As filler of a circle facilitator role, you help meetings run with equivalence and efficacy. You help make possible our principles of #community-led, #co-creative, and #equity-centered as well as our values of #lead-with-love, #embrace-emergence, and #own-our-impact. Your exact responsibilities:
“[Insert responsibilities here]”
—[Insert link to Policies and Procedures Document explaining responsibilites here])
We (your fellow circle facilitators past and present) have found that the following information super helpful. Read on, enjoy, and circle back with your own contributions to this guide!
The First 30 Days
Request access to
- [Create Circle Facilitator group on Discourse]. As part of this Discourse group, you become a forum leader. Read Understanding Discourse Trust Levels “Trust Level 4 - Leader” to understand your new forum powers.
- [Create Facilitator Google Group]. As part of this Google Group you get permission to do things like change the YPC General Coordination Calendar.
Become an expert in
- Many Voices One Song: Shared Power with Sociocracy, our governance system
- Sociocratic Facilitation, your cheat sheet for the basics of how to facilitate
- [Create meeting template directions] read out the norms and be conscious of them while facilitating
Ask your fellow circle members for support and feedback on how you’re doing.
Update this post to make it even better for future facilitators.
Transparent facilitation is when you explain the reasons behind how you’re facilitating as you’re facilitating. This is especially helpful when training people new to governance practices.

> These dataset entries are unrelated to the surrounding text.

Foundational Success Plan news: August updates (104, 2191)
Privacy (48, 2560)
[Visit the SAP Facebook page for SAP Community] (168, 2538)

Ted Rau calls this “facilitator with live commentary” in the article The 3 most typical struggles in sociocratic organizations. Here’s an excerpt:
A small tool that I have found very helpful is a facilitator who frames every element of a meeting. I call it “facilitator with live commentary”. For instance, introduce every round reminding people what is being asked and why. It does not have to be wordy. Here are some examples:
- Ok, now that we have read the proposal, let’s do a round on clarifying questions. I want to make sure everyone understands the proposal so we don’t waste time talking about wrong assumptions about what the proposal says. If you understand the proposal, just say “pass”, or “I understand the proposal”.
- Now we will do a round for quick reactions so people can share what they like or don’t like about the proposal. Let’s keep them really brief. That way, we can be sure we have enough time to incorporate objections which is where our focus should be.
Transparent facilitation is also asking for help when you’re stuck.